Die Brigadiere waren meistens Spitzel und wussten über jeden Bescheid. Sie gingen beim Politoffizier aus und ein und jede Kleinigkeit wurde verraten. Danach musste man gleich wieder zum Verhör, wo der Politoffizier erneut Fragen stellte, welche man nicht beantworten konnte. Man wurde mit dem Gesicht an die Wand gestellt und bekam einen Stoß, so dass man mit dem Gesicht an der Wand aufschlug. Oder man musste auf einem Fuß stehen, den anderen auf das linke Knie stützen, den Ellbogen darauf und den Zeigefinger auf den Kopf. Er sagte, es muss euch alles einfallen, was ich euch frage.

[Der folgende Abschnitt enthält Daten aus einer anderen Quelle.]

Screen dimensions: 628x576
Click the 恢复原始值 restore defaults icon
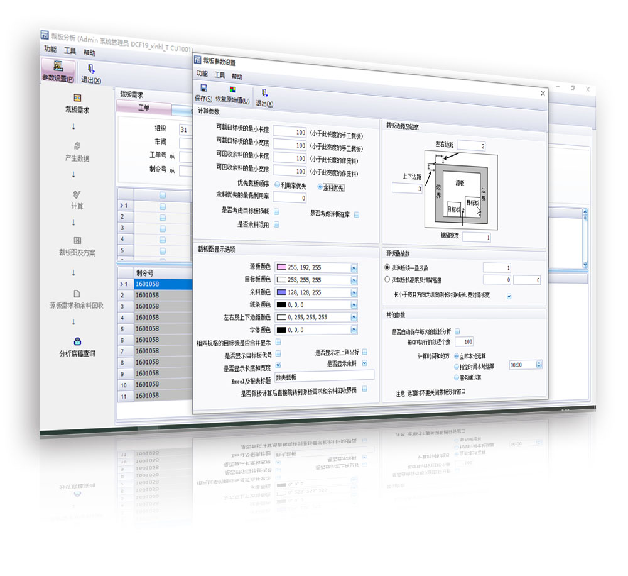point(232,90)
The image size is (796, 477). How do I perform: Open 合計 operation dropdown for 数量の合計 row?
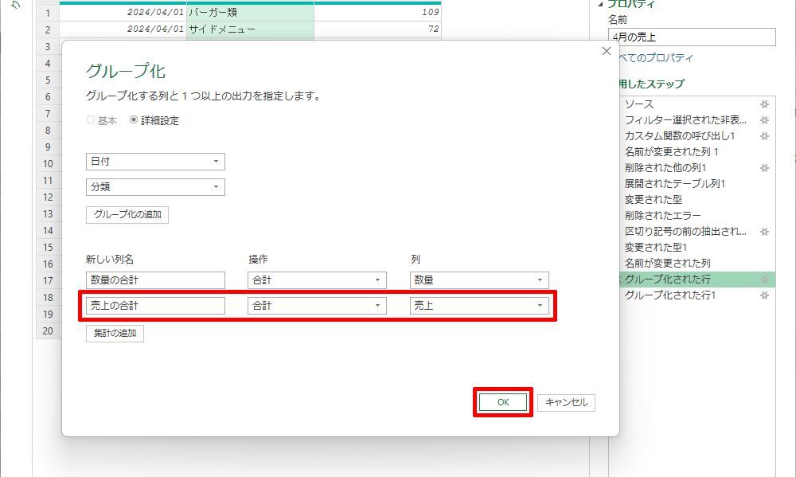point(317,280)
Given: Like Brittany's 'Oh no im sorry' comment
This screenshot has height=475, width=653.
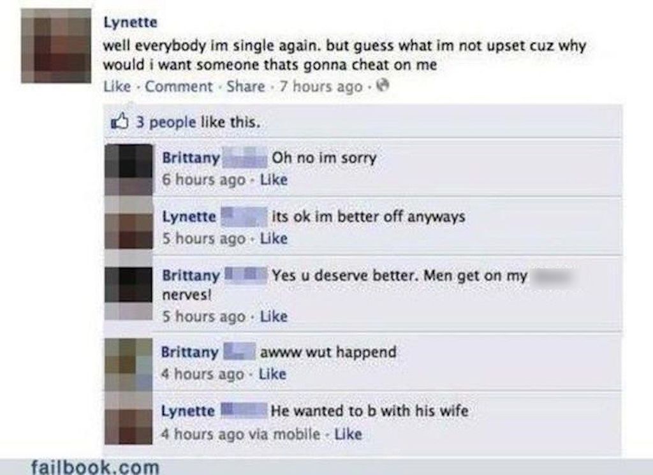Looking at the screenshot, I should tap(274, 179).
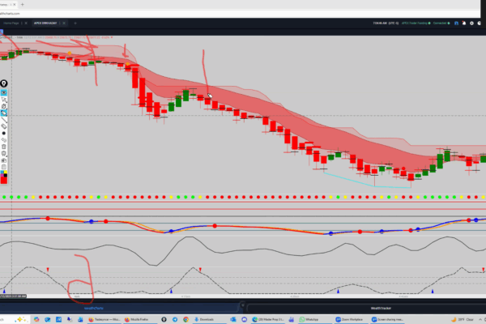Viewport: 486px width, 324px height.
Task: Click the black pin icon above drawing toolbar
Action: click(x=4, y=83)
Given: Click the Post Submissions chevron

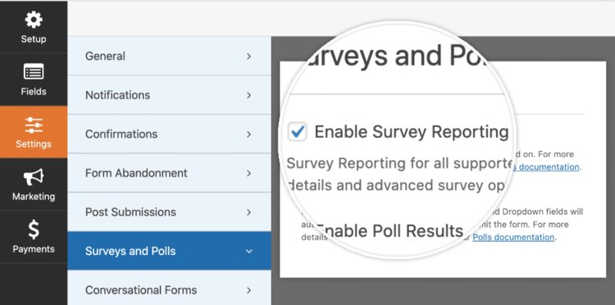Looking at the screenshot, I should coord(248,212).
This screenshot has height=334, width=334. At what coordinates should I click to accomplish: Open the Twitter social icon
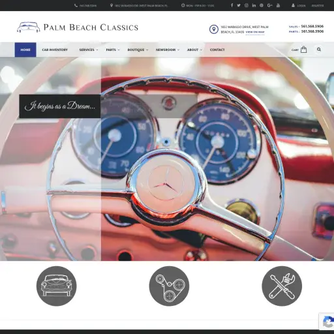pos(239,5)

Beim Künettengraben für die Hochöfen ist ein deutscher Kamerad in der Mittagspause auf einen Brückenkran geklettert. Oben schrie er: „Heil Kameraden, grüßt mir die Heimat!“, und sprang in einen vorbeifahrenden Kesselwaggon mit flüssigem Erz. Es gab eine blaue Stichflamme und weg war er. Es war furchtbar. Es gab große Aufregung wegen dem Selbstmord. Man hat uns oft zusammengetrieben und gezählt. Unterwegs zum Lager wurden wir von den Posten beschimpft und mit dem Gewehrkolben gestoßen. Im Lager mussten wir dann die halbe Nacht stehen, weil wir auf unseren Kameraden nicht aufgepasst hatten. Am nächsten Tag mussten wir in die Konservenfabrik zum Kohlen ausladen. Am Vormittag kam ich an einer Halle vorbei, wo fünf russische Mädchen Kristallzucker geschaufelt hatten. Ich habe sie angebettelt, mir ein wenig Zucker zu geben. Sie fragten mich, wo sie den Zucker hineingeben sollten. Ich hielt meine Hosentaschen hin, da fragte ein Mädchen, ob ich lange Unterhosen anhätte. Da ich eine trug, meinten sie, ich solle mir diese bei den Knöcheln zubinden. Eine andere sagte: „Hose runter!" Ich zögerte, aber schließlich tat ich es für meine Kameraden und mich. So bekam ich von hinten ein paar Schaufeln Zucker in die Hosenbeine gefüllt. Die Mädchen bogen sich vor Lachen. Ich hatte nicht an die Folgen gedacht. Es dauerte noch lange bis zu abendlichen vier Kilometer Marsch in unser Lager. Der Kristallzucker, der mir bis über die Knie ging, rieb und brannte auf meinen Beinen. Meine Kameraden nahmen mich in die Mitte und schleppten mich abwechselnd bis zum Lager. Dort angekommen stellte ich mich auf eine Decke. Ein Kamerad schnitt mir die Bänder an den Knöcheln auf und der kostbare Zucker rieselte auf die Decke. Es war für mich eine riesige Erleichterung. Ein Kamerad holte Wasser, damit ich mich waschen konnte. Die Haut brannte höllisch. Ich würde es sicher nie wieder machen, obwohl wir einen Teil des Zuckers für Brot und Zigaretten tauschen konnten.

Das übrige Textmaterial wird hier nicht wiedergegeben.